Industrial Robot Trajectory Tracking Using Multi-Layer Neural Networks Trained by Iterative Learning Control

Fast and precise robot motion is needed in certain applications such as electronic manufacturing, additive manufacturing and assembly. Most industrial robot motion controllers allow externally commanded motion profile, but the trajectory tracking performance is affected by the robot dynamics and joint servo controllers which users have no direct access and little information. The performance is further compromised by time delays in transmitting the external command as a setpoint to the inner control loop. This paper presents an approach of combining neural networks and iterative learning control to improve the trajectory tracking performance for a multi-axis articulated industrial robot.
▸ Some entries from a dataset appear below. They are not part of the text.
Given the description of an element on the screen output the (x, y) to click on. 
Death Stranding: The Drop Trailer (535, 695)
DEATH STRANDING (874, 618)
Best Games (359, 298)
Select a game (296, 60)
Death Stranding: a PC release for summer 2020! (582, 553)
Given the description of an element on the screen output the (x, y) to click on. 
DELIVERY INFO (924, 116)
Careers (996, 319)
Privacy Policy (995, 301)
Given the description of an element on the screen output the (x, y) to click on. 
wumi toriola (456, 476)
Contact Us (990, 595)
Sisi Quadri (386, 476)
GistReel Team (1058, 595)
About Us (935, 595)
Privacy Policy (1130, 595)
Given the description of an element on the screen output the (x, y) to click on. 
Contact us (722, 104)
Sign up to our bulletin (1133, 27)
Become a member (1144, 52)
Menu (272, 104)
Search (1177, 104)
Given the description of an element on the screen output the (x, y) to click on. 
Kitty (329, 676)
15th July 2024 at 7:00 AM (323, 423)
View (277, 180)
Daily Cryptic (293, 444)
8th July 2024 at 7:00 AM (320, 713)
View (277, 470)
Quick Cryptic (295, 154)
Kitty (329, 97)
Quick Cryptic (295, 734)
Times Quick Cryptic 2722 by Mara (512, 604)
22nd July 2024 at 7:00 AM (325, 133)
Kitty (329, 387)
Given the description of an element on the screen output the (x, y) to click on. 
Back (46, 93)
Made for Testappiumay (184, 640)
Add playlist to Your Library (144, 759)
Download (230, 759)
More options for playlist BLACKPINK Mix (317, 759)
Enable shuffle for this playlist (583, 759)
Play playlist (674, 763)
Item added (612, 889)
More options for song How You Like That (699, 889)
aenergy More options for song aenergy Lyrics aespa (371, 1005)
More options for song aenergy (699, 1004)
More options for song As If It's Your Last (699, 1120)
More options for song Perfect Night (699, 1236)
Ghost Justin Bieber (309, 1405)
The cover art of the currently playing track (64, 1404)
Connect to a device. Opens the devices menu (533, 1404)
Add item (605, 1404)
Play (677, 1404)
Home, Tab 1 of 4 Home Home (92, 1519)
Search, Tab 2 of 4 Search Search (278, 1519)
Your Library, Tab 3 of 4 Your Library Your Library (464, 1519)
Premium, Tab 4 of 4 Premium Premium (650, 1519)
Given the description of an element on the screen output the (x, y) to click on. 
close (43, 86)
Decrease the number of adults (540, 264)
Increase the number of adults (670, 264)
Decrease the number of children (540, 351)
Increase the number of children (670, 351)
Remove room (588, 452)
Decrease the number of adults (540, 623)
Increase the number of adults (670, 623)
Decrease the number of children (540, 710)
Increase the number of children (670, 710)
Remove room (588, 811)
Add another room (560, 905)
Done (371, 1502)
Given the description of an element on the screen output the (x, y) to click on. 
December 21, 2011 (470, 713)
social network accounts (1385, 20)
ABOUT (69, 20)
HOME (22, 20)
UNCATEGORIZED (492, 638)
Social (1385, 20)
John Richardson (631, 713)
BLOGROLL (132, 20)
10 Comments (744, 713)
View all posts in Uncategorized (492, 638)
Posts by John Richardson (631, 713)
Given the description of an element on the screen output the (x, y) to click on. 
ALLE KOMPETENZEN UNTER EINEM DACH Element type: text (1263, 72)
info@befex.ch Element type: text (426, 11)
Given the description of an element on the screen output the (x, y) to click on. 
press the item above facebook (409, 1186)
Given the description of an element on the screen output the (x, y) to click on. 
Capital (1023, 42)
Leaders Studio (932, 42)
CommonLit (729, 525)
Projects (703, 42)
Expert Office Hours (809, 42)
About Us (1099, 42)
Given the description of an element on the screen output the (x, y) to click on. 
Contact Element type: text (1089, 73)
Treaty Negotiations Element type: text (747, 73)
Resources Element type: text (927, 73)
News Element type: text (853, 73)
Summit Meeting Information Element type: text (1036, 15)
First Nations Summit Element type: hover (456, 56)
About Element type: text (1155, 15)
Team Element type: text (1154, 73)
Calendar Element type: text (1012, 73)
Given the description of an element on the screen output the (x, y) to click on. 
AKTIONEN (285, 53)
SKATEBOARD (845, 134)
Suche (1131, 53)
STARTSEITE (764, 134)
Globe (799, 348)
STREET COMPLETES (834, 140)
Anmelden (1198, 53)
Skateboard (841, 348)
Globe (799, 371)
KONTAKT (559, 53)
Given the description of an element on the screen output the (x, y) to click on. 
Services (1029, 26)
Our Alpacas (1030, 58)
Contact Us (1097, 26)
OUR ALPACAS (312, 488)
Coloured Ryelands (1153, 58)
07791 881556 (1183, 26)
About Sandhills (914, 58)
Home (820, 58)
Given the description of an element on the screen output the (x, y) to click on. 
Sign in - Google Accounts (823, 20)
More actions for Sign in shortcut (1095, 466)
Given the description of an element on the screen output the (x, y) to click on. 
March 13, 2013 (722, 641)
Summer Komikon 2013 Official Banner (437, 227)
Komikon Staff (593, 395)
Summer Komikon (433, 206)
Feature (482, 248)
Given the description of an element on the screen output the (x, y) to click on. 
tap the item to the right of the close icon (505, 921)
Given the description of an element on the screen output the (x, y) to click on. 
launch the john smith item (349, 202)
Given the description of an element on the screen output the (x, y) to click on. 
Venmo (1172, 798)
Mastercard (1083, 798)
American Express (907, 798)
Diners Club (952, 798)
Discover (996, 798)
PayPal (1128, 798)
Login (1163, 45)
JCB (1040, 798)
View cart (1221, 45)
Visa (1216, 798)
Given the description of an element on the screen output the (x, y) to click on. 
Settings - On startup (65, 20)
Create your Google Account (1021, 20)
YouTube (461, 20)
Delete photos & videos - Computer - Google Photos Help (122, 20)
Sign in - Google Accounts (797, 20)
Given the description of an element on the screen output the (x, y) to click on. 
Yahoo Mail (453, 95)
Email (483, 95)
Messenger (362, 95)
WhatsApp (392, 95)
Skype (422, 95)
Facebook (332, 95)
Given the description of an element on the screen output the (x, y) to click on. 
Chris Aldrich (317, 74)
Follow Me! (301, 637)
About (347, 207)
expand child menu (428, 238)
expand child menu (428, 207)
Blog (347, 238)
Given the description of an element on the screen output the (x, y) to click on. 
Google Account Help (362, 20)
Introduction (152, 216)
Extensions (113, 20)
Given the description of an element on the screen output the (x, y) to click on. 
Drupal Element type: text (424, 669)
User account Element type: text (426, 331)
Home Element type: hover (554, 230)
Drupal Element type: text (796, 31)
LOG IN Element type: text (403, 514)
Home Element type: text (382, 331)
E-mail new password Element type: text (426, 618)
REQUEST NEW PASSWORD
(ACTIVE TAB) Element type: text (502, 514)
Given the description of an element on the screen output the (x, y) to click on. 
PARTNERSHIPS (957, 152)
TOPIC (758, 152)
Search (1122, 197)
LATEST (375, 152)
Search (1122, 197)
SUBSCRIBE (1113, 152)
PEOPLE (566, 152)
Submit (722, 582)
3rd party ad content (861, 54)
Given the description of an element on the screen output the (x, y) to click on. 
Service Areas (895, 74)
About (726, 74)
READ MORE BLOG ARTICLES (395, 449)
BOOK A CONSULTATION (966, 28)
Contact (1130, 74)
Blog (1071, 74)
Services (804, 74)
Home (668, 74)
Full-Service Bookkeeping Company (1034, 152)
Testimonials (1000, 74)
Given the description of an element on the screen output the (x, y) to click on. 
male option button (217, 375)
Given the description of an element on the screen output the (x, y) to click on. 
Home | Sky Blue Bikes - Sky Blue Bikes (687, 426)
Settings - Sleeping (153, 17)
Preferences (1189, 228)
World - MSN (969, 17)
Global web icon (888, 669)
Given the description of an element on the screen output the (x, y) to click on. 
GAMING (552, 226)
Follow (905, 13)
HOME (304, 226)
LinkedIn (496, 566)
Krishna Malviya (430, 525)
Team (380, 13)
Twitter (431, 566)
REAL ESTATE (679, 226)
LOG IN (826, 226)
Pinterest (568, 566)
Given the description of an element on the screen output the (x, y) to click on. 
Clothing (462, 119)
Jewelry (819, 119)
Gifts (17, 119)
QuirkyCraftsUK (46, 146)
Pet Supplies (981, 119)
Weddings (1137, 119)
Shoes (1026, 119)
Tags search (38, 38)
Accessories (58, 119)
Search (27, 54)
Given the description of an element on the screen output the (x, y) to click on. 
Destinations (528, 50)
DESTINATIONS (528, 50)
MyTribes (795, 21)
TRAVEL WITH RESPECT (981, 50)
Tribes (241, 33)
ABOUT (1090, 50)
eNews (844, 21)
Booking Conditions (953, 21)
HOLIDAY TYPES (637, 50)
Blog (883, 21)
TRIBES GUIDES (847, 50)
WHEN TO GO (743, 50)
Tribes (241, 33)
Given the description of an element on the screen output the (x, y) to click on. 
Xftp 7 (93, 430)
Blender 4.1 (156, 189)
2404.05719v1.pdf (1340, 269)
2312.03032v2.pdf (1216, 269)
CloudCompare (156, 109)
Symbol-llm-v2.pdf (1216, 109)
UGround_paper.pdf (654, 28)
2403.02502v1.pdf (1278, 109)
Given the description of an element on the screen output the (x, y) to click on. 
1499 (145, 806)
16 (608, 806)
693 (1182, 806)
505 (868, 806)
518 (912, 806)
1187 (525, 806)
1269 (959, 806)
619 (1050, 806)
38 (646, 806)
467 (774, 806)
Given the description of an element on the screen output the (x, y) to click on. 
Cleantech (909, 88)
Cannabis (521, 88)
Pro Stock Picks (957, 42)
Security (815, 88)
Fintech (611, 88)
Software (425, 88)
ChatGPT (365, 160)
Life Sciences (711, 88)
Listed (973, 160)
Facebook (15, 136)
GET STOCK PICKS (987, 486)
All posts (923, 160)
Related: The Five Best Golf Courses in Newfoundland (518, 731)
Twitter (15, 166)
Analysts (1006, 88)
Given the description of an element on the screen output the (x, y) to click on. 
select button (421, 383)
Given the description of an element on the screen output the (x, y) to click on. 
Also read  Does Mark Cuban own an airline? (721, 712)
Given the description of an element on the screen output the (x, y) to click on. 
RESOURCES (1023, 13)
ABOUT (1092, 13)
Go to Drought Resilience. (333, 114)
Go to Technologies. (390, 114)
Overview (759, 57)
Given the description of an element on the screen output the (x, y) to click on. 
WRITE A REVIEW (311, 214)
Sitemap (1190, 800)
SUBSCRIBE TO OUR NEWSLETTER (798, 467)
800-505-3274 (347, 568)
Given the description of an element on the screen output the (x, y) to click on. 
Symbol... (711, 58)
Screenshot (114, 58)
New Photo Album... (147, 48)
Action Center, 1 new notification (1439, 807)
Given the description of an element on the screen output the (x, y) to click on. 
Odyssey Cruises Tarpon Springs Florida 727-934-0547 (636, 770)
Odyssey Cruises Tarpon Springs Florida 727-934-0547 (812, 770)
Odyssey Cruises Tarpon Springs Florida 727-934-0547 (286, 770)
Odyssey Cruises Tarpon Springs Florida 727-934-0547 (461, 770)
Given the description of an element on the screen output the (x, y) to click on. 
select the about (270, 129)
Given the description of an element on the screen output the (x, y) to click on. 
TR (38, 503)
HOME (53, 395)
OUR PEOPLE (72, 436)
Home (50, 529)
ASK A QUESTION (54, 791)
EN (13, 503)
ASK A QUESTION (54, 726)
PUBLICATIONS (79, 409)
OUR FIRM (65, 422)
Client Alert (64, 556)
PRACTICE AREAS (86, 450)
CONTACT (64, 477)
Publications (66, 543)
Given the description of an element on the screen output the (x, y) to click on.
For a given desired trajectory, the external command is iteratively refined using a high fidelity dynamical simulator to compensate for the robot inner loop dynamics. These desired trajectories and the corresponding refined input trajectories are then used to train multi-layer neural networks to emulate the dynamical inverse of the nonlinear inner loop dynamics. We show that with a sufficiently rich training set, the trained neural networks can generalize well to trajectories beyond the training set. In applying the trained neural networks to the physical robot, the tracking performance still improves but not as much as in the simulator. We show that transfer learning can effectively bridge the gap between simulation and the physical robot. In the end, we test the trained neural networks on other robot models in simulation and demonstrate the possibility of a general purpose network. Development and evaluation of this methodology is based on the ABB IRB6640-180 industrial robot and ABB RobotStudio software packages.